Dr. Wilson’s Tips for Healthy and Stress-Free Travel
Posted May 10, 2018
Traveling—whether it’s a drive to the next city or a flight to another country—is inherently stressful, even when the trip is enjoyable. In addition to the usual stresses of planning, staying on schedule, navigating new surroundings, and trying to stay healthy in new environments, there are a number of physiological changes that can make the experience of being in a moving vehicle unpleasant and physically stress the body.
The inner ears, eyes, skin pressure receptors, muscle and joint proprioceptors and central nervous system) control the sense of balance by reporting the orientation and direction of movement of the body to the brain. The typical nausea and dizziness of motion sickness happens when the incoming sensory information conflicts. For example, in a plane in flight, the inner ears and proprioceptors sense the motion, but the eyes only see the stationary cabin interior.
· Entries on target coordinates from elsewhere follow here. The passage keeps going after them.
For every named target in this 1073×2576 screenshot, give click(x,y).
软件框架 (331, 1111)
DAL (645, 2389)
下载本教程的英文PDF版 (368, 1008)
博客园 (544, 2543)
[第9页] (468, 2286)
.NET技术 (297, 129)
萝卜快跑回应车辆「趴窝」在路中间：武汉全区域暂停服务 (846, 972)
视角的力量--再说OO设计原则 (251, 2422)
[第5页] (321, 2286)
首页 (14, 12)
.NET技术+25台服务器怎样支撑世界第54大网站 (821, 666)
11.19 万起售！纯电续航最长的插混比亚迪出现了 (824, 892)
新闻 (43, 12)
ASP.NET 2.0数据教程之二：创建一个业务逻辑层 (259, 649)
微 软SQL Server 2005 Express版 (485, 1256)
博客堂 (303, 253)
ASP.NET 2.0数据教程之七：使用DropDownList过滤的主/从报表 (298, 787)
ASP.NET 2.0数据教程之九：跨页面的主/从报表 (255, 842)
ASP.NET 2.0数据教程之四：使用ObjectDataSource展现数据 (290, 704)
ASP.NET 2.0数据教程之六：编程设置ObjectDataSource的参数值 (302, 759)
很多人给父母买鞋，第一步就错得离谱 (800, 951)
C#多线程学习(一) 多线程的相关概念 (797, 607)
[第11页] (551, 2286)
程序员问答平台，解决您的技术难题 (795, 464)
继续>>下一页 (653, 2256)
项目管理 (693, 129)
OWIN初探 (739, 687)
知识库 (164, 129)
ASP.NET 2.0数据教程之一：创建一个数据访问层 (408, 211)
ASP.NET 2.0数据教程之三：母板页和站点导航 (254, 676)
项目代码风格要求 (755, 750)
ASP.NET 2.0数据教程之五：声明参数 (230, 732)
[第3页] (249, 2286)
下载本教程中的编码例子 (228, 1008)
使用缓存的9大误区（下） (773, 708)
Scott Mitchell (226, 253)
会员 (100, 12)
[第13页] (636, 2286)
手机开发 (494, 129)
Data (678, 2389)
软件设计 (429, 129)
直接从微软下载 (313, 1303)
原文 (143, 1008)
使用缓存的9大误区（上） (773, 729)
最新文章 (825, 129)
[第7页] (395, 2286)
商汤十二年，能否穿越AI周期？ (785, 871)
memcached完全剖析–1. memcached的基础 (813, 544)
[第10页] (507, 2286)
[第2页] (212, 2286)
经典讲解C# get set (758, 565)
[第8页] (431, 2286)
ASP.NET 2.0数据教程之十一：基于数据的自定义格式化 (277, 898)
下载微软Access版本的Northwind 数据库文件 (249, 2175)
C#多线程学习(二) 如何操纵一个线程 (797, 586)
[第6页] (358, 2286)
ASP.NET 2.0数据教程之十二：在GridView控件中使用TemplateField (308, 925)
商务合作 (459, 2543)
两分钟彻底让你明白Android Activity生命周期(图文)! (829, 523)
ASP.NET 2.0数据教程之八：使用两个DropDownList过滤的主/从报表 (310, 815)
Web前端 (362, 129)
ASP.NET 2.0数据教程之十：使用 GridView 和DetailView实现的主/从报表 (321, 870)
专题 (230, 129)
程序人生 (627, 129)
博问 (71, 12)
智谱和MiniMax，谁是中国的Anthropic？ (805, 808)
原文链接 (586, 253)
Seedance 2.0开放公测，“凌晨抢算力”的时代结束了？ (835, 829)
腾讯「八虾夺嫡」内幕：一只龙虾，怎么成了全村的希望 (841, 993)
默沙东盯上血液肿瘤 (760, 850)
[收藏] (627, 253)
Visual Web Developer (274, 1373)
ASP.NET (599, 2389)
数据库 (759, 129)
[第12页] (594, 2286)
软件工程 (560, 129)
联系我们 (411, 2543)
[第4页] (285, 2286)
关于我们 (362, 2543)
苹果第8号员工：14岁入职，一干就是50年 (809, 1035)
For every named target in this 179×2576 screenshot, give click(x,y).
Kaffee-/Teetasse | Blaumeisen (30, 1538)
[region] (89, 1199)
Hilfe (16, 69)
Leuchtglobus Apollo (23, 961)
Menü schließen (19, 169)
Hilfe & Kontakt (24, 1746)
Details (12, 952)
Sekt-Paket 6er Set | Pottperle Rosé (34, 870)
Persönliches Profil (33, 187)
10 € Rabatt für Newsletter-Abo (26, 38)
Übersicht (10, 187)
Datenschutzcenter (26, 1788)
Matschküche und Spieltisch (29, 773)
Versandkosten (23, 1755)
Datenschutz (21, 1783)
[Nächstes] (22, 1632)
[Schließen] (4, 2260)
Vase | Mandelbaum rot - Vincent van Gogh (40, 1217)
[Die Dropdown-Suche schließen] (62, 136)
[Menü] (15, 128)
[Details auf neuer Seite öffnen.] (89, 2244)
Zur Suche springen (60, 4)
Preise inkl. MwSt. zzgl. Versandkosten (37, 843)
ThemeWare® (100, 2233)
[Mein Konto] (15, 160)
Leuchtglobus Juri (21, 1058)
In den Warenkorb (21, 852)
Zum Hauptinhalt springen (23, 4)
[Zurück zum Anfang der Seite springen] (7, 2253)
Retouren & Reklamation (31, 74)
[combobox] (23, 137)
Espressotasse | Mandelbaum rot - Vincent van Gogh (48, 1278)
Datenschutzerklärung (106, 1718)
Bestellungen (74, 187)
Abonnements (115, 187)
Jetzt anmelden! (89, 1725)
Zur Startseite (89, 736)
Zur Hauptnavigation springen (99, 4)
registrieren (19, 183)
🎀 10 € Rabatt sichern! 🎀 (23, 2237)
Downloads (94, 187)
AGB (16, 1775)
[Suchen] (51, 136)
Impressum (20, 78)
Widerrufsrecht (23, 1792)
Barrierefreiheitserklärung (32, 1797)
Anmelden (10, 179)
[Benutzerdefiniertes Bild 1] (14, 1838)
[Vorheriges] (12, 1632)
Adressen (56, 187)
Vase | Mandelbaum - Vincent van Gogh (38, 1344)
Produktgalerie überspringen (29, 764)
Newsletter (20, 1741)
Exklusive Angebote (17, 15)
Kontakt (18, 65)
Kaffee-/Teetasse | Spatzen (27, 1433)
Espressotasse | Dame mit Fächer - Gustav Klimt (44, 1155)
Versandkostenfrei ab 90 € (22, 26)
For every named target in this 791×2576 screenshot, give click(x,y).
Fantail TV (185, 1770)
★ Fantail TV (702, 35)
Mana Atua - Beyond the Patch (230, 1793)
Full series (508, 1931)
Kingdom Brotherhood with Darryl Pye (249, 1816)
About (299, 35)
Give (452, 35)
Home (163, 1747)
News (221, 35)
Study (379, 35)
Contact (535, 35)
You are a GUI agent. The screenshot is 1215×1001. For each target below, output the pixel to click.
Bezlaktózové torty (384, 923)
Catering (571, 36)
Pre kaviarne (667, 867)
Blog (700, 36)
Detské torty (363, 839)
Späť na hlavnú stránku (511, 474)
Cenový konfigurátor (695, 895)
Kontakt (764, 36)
Some of the discomforts of travel are also caused by changes in electrolyte and fluid balances in the body and brain, causing local swelling, stiffness and headache. Dehydration, which often results from travel, can cause headaches, lethargy, constipation and general malaise. Being aware of and taking measures to minimize these changes will increase the likelihood of arriving at the destination feeling fresher and less stressed.
Here are some tips for safe and healthy travels this summer (and beyond):
- Get enough rest. Sleep supports both the stress system and the immune system. Going into a trip rested and healthy increases stress resilience.
- Wash hands frequently. This is still one of the best ways to prevent the spread of disease.
- Drink plenty of water. This keeps mucus membranes of the respiratory system hydrated and better able to resist bacteria and viruses.
- Eat healthy foods. Don’t use vacation as an excuse to eat all things sugar, which also impairs immune function.
- Travel with immune support. The herbal combination, Dr. Wilson’s Body-Guard®, can temporarily but quickly aid an immune system under attack.
- Learn to roll with the punches. Travel invariably brings unknowns and surprises. By accepting these changes as part of the adventure stress—and the resulting immune changes—is kept to a minimum.